Собрание сочинений. Т. 10. Жерминаль
Шрифт:
Она тяжело вздыхала, голос у нее срывался от горьких, мучительных слез:
— Да ведь всегда подвернутся умники и начнут сулить: все уладится, устроится, надо только постараться… Вот и пошла у нас голова кругом. Очень намаялись мы, — как тут не поверить сладким небылицам! Я вот и размечталась, как дура. Все думала: придет такая жизнь, что все люди будут жить в дружбе меж собой. Вознеслась прямо в небеса! А потом как с неба-то на землю в грязь упадешь да спину переломишь, поймешь — все это неправда, что мы вообразили себе. Ничего этого нет и не может быть на нашей грешной земле. А есть все та же нищета… Нищеты сколько хочешь, да еще в придачу стреляют в бедняков!
Этьен слушал эти сетования, и каждая ее слеза вызывала у него укоры
— Так как же? Ты всем нам головы заморочил, а теперь велишь вернуться в шахту?.. Я тебя ни в чем не упрекаю. А только будь я на твоем месте, я бы умерла от стыда, что столько зла причинила товарищам!
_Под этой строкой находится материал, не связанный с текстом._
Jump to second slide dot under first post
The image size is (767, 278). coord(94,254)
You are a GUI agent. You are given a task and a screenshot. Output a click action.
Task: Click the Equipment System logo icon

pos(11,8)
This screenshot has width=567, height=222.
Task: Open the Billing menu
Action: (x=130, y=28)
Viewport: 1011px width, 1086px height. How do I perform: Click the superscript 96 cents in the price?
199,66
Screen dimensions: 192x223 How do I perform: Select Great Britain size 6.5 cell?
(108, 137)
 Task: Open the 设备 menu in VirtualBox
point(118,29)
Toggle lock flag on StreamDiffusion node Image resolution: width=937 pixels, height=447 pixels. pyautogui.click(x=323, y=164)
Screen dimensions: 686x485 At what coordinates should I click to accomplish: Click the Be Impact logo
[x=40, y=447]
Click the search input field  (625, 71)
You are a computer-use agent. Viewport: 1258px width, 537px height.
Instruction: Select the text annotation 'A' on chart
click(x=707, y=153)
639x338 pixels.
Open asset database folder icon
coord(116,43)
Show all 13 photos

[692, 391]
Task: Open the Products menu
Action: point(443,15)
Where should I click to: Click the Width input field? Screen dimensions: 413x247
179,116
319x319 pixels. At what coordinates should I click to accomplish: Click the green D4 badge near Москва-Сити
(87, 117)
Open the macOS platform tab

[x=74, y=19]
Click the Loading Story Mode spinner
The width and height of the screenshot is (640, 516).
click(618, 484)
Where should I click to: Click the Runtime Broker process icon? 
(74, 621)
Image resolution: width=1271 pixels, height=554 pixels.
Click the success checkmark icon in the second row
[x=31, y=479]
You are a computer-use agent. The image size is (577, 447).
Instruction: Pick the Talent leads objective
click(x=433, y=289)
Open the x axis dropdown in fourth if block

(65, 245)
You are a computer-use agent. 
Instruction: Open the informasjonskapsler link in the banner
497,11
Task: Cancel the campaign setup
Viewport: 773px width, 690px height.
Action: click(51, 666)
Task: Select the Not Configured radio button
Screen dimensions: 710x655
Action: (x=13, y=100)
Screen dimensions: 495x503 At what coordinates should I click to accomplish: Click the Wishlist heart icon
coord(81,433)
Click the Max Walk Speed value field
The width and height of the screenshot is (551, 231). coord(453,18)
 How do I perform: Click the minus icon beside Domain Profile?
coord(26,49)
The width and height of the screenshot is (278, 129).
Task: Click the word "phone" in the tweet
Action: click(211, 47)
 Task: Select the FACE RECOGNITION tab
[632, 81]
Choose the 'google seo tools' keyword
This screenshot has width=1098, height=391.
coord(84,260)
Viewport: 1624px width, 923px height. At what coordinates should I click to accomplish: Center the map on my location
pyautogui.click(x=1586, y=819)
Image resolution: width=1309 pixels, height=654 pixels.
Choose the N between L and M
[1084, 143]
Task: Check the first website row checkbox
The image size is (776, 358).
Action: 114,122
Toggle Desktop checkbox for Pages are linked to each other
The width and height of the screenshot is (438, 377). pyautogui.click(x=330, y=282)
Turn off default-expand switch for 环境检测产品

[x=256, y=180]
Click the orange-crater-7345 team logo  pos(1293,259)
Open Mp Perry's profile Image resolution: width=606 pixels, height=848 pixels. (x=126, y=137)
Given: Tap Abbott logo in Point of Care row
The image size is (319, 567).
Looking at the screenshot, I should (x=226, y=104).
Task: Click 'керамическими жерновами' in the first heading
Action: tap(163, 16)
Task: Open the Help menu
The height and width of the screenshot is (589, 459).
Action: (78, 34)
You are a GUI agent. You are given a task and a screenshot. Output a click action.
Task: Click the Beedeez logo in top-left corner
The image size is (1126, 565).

Этьен хотел было ответить, но раздумал, только пожал плечами, отчаявшись найти нужные слова. Зачем пускаться в объяснения, которых она в скорби своей все равно не поймет? И с жестокой душевной болью он ушел искать забвения в одиноких скитаниях по дорогам.
Но опять как будто весь поселок ждал его — мужчины у дверей, женщины у окон. Лишь только он появился, зарокотали голоса, толпа увеличилась. Поток сплетен, вздувавшийся четыре дня, вдруг обрушил на него лавину проклятий. Ему грозили кулаками; матери с презрением указывали на него своим детям, старики, поглядев на него, плевались. Вслед за поражением наступил крутой поворот, роковое крушение популярности, лютая ненависть, исходившая из перенесенных бесплодных страданий. Несчастный расплачивался за голод и смерть товарищей. Подходя с Филоменой к дому матери, Захарий толкнул Этьена, спустившегося с крыльца, и злобно ухмыльнулся:
— Гляди-ка, растолстел, краснобай! Кто башку свою сложил, а кто чужой бедой кормится!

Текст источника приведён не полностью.